# What is being asked
Please restate word for word each line from the one containing "This screenshot has" to the last line of the records below, and drop the pictures.

# Dataset records
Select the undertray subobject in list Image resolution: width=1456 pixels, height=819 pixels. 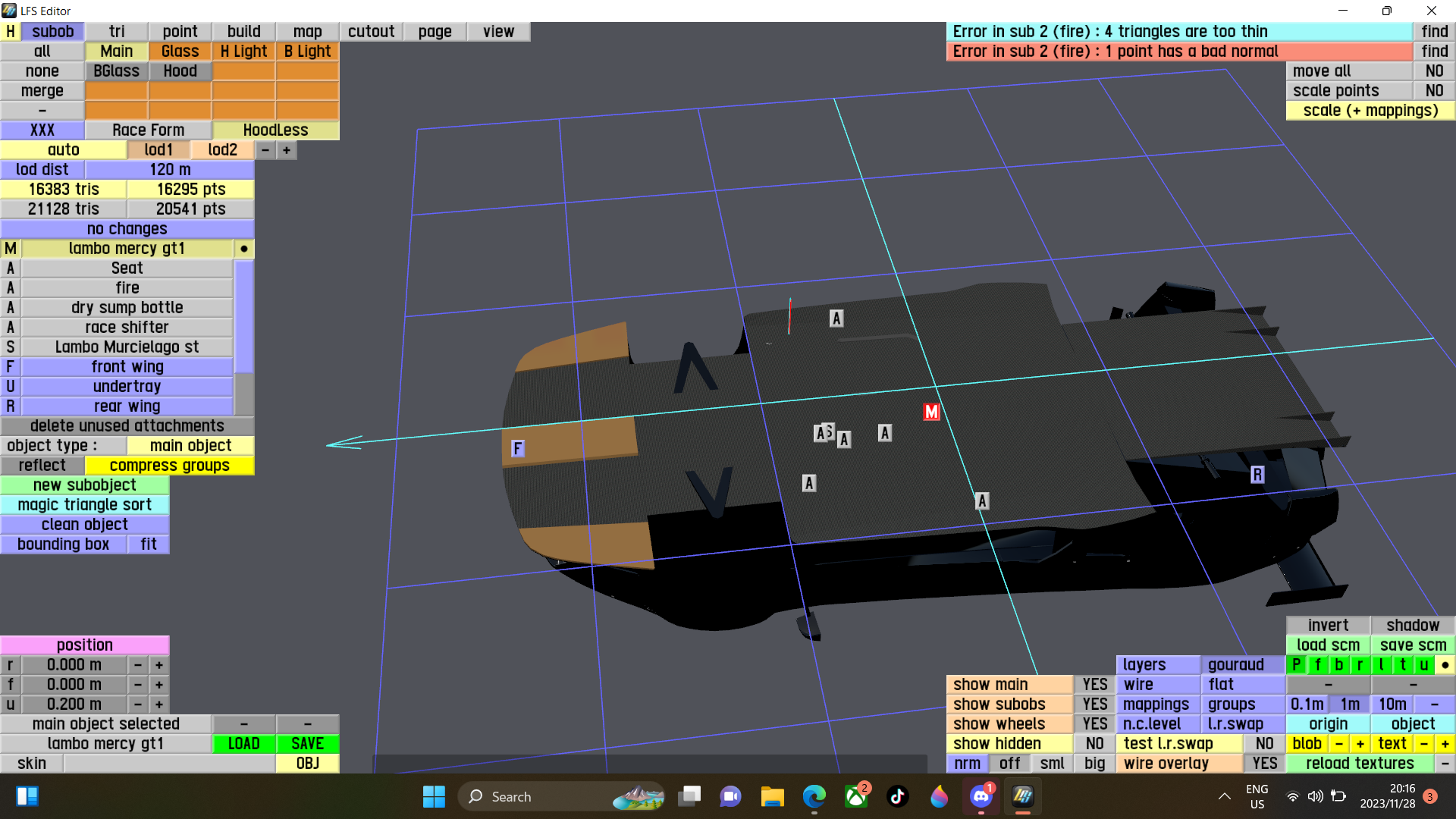tap(127, 387)
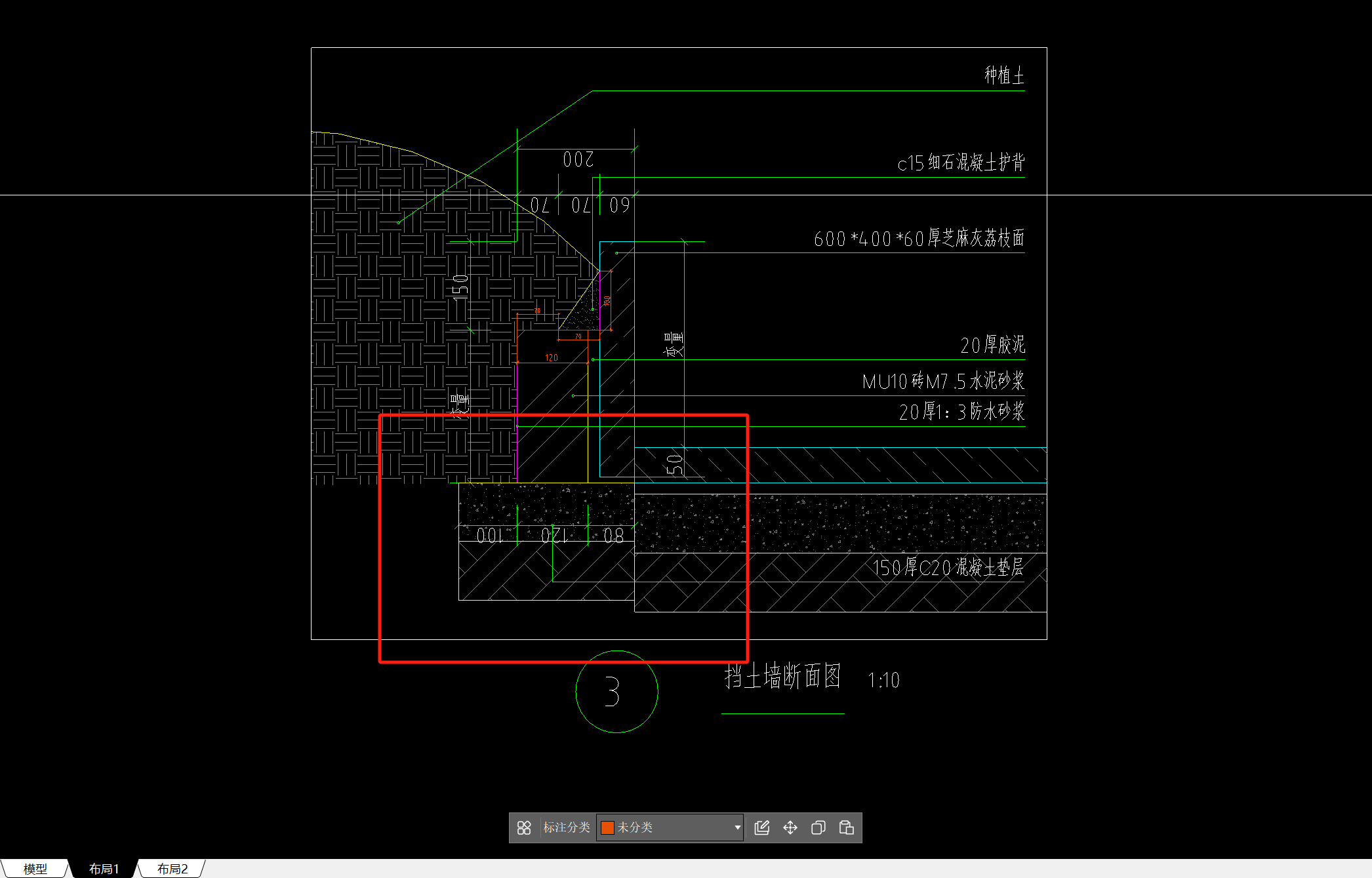Switch to the 模型 tab
Screen dimensions: 1372x878
35,869
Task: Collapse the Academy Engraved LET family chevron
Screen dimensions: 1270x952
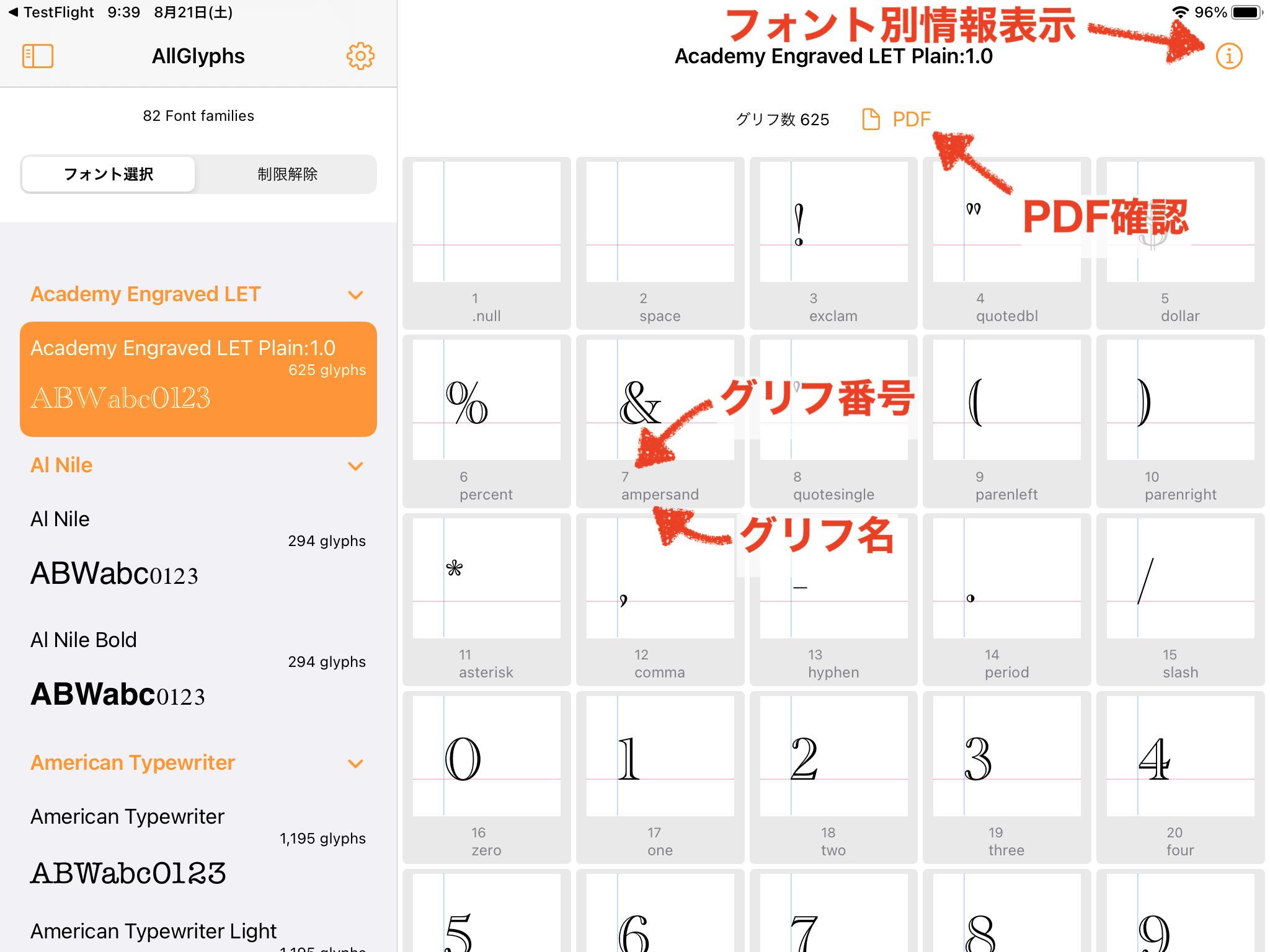Action: click(356, 295)
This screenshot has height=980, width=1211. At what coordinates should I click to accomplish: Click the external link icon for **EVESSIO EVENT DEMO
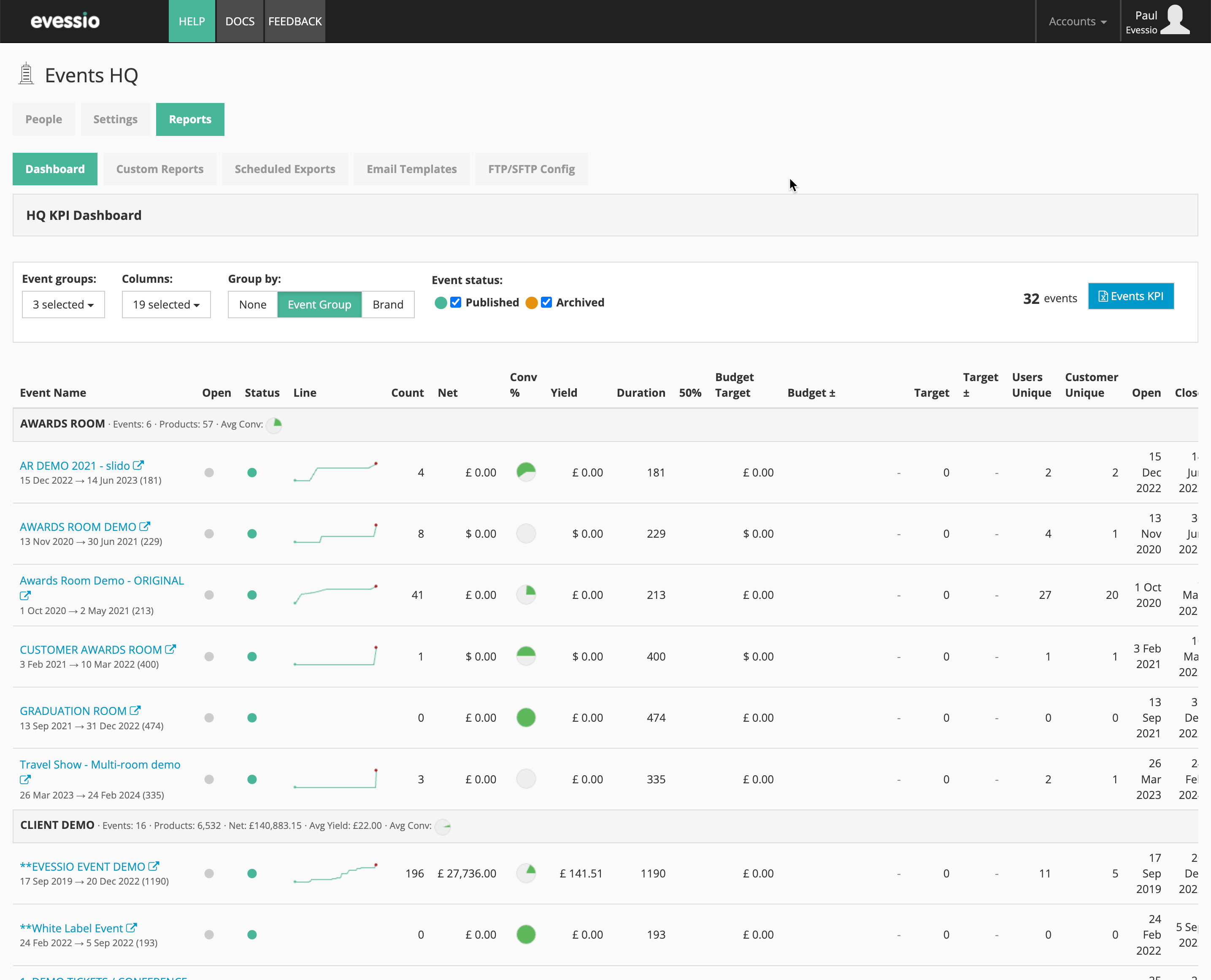pos(154,866)
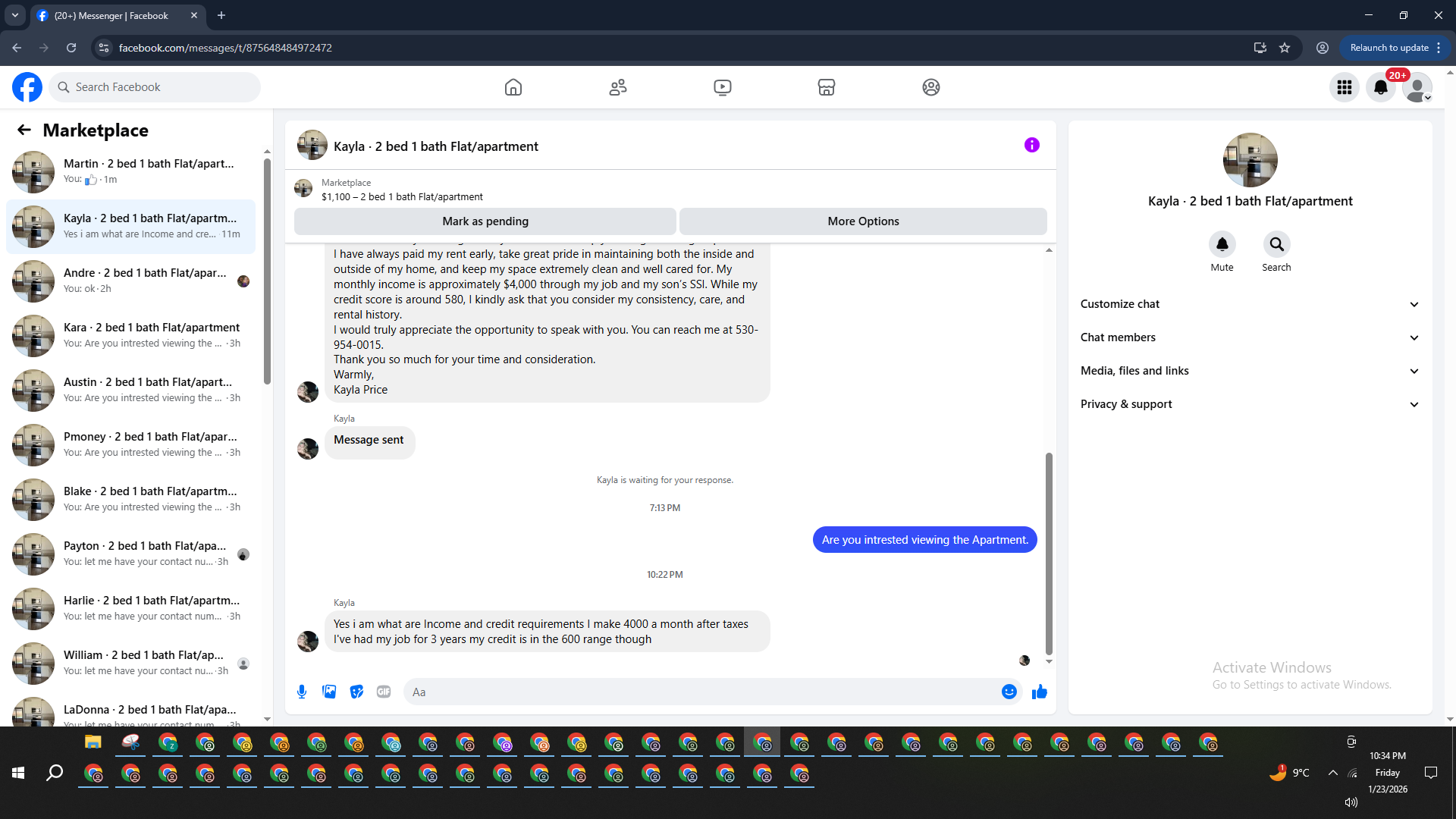Screen dimensions: 1456x819
Task: Open the sticker picker icon
Action: click(356, 692)
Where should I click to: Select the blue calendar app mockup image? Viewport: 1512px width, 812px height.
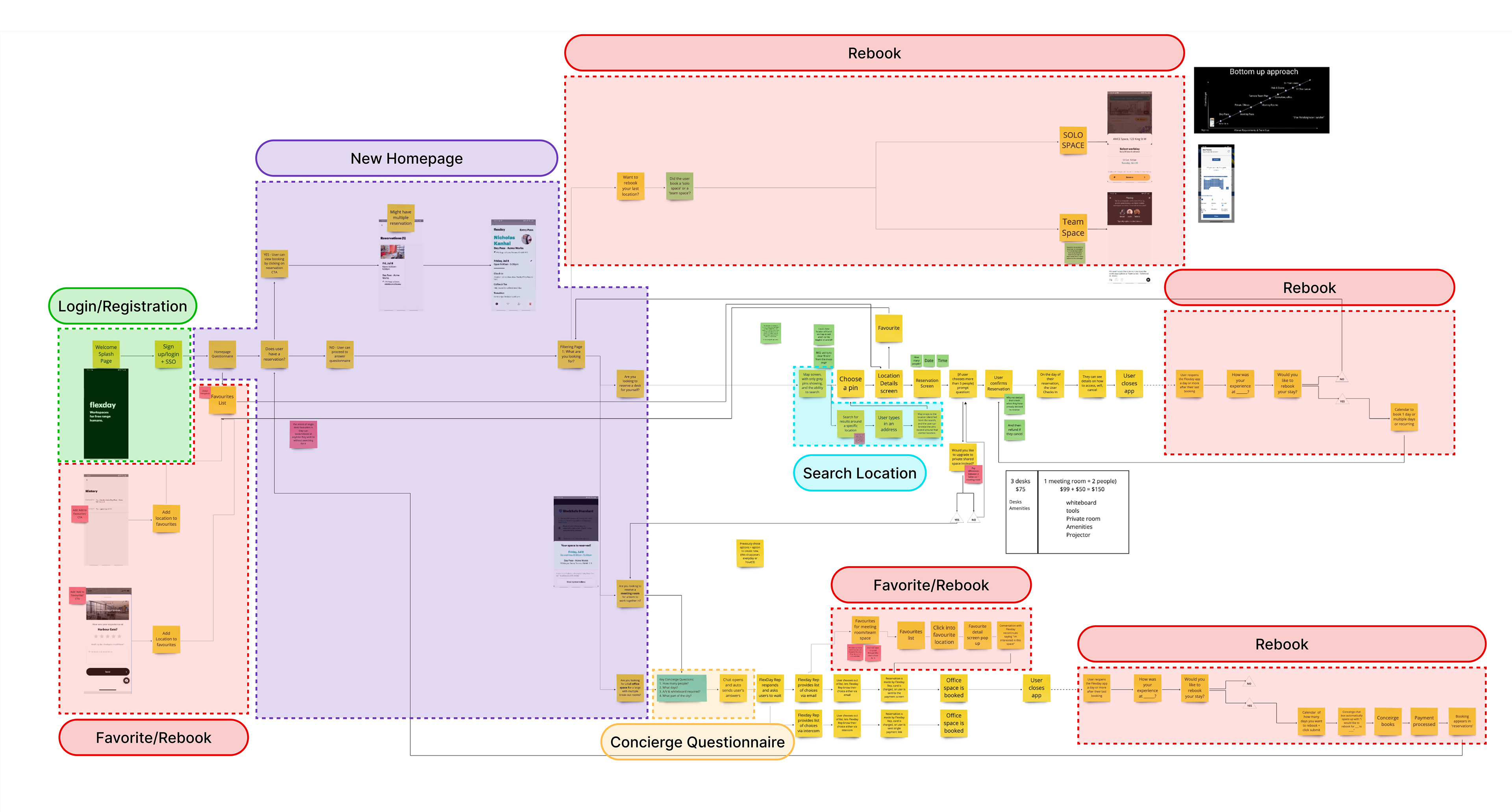1216,183
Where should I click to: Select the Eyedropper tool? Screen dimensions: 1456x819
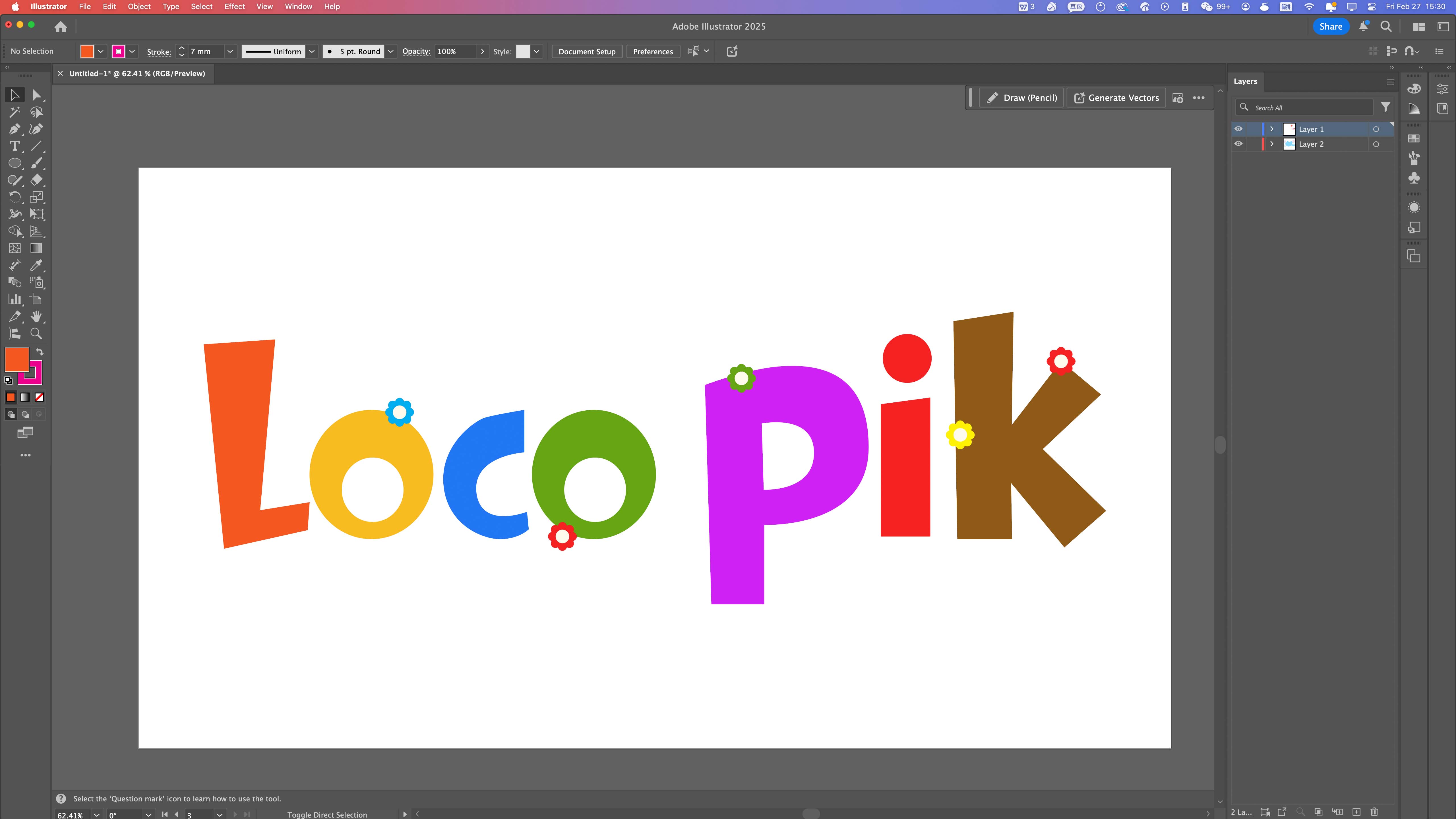[37, 266]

# Output for this task
This screenshot has height=980, width=1211. At what coordinates should I click to accomplish: Click the external link icon for **EVESSIO EVENT DEMO
pos(154,866)
Screen dimensions: 1456x819
Task: Open the sticker picker icon
Action: click(356, 692)
Where should I click to: Select the blue calendar app mockup image? Viewport: 1512px width, 812px height.
1216,183
Where should I click to: Select the Eyedropper tool? Screen dimensions: 1456x819
[37, 266]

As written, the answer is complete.